The ring body 18 has a width of, for example, 10 mm and a diameter that is adapted to the diameter of the drain pipes.

The enveloping ring 20, which has the cross-sectional profile shown in Figure 2, is manufactured in the embodiment described here as an endless extruded profile that is cut to length. The two ends are connected to one another by a connecting seam 30 (Figure 3) by gluing, vulcanization or the like.

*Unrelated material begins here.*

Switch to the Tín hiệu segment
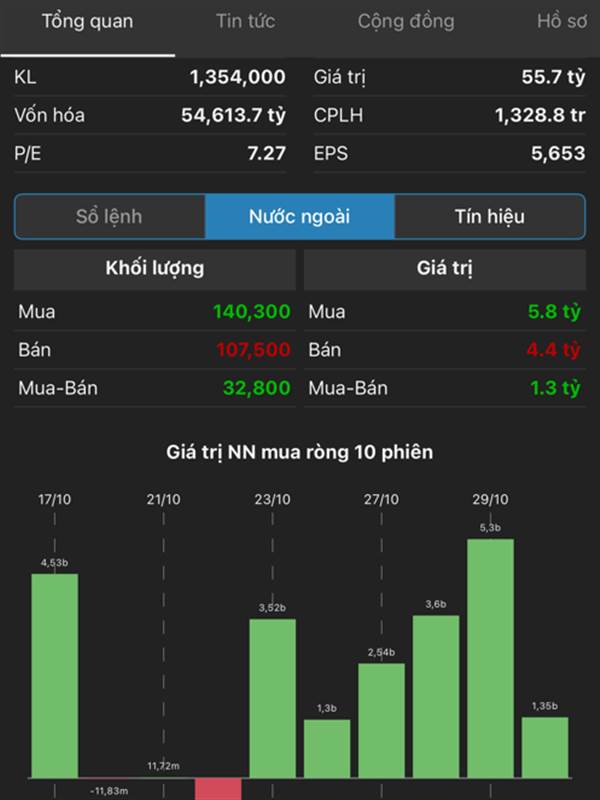The height and width of the screenshot is (800, 600). (489, 216)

So that the essentially straight profile can be brought into the round shape of the enveloping ring, V-shaped notches 31 are cut into the legs 23a, 23b.

Alternatively, it is of course also possible to produce a seamless ring as an integral molded part, but this entails greater costs.

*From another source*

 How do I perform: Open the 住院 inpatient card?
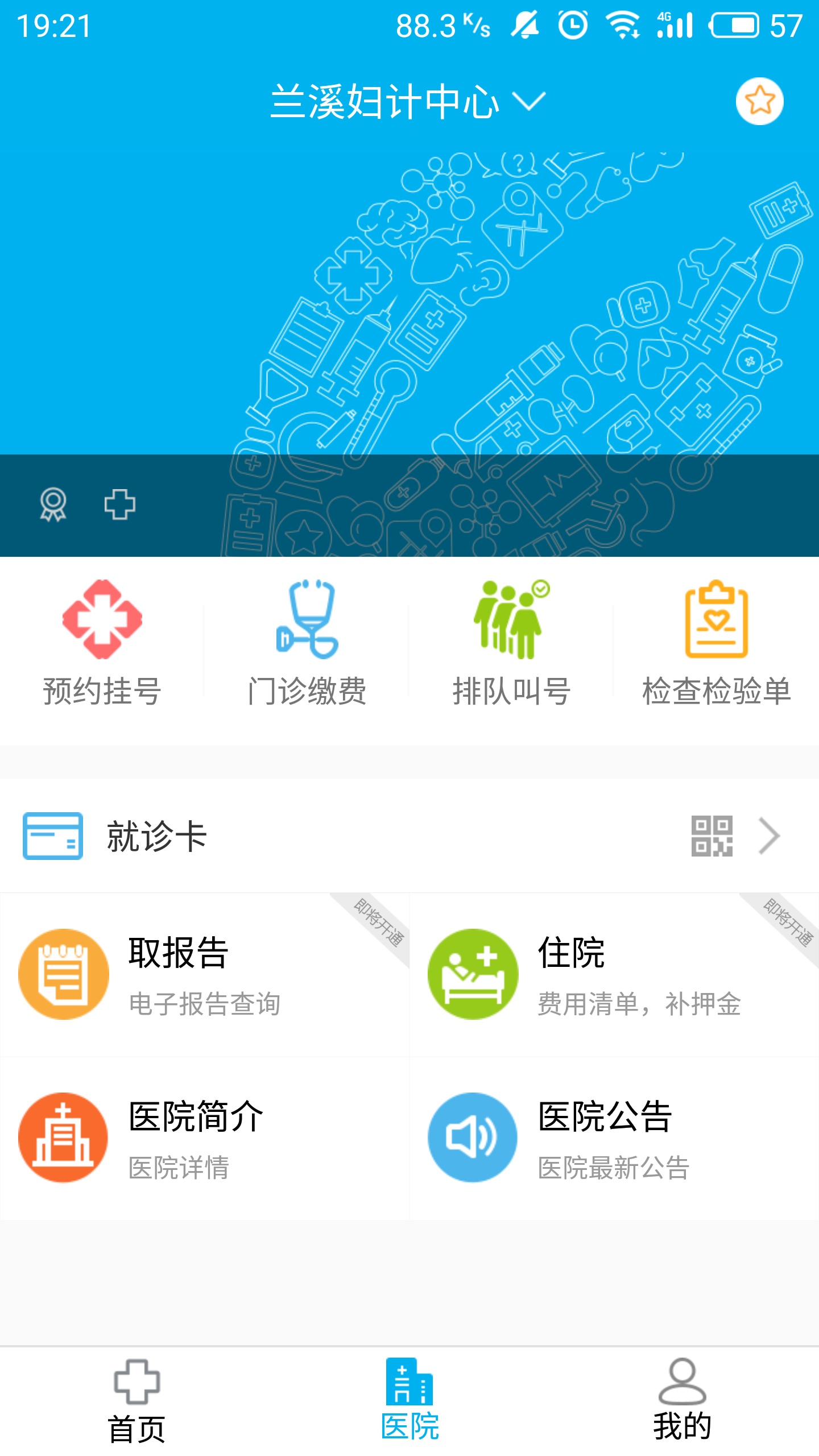pos(614,975)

The elastomer material of the cover ring 20 preferably has a Shore hardness of 55.

Claims (10)

EXPECTATIONS 1. Pressure transmission ring for the mutual support of sewage pipes laid by pipe jacking, which are connected to each other by a connecting sleeve (15) pushed onto the two pipe ends in a sealing manner,
marked by , an at least two-part ring body (18) consisting of a core ring (19) consisting primarily of wood material and an enveloping ring (20) consisting of elastomer material and surrounding the outer region of the core ring (19). 2. Pressure transmission ring according to claim 1, characterized in that the enveloping ring (20) sits on a circumferential web (22) of the core ring (20). 3. Pressure transmission ring according to claim 1 or 2, characterized in that the end faces of the core ring (19) and the enveloping ring (20) lie at least approximately in one plane. 4. Pressure transmission ring according to one of claims 1 to 3, characterized in that the enveloping ring (20) covers the outer edge (26) of the end walls (16) of both tubes (10, 11). 5. Pressure transmission ring according to claim 2, characterized in that the circumferential web (22) of the core ring (19) has an outer diameter which is smaller than the outer diameter of the end walls (16) of the tubes (10, 11). -*&Idigr;&Ggr; 6. Pressure transmission ring according to claim 2, characterized in that the enveloping ring (20) has an annular sleeve (25) surrounding the peripheral web (22) of the core ring (19). 7. Pressure transmission ring according to one of claims 1 to 6, characterized in that the enveloping ring (20) has a centering edge (27) of reduced profile cross-sectional area projecting beyond the end walls (16) of the tubes (10, 11) for support on the connecting sleeve (15). 8. Pressure transmission ring according to one of claims 1 to 7, characterized in that the end faces of the enveloping ring (20) are profiled. 9. Pressure transmission ring according to one of claims 1 to 8, characterized in that the enveloping ring (20) consists of a U-shaped profile connected to form a closed ring, the legs (23a, 23b) of which are provided with notches (31). 10. Pressure transmission ring according to one of claims 1 to 9, characterized in that the Shore hardness of the enveloping ring (20) is 5 5.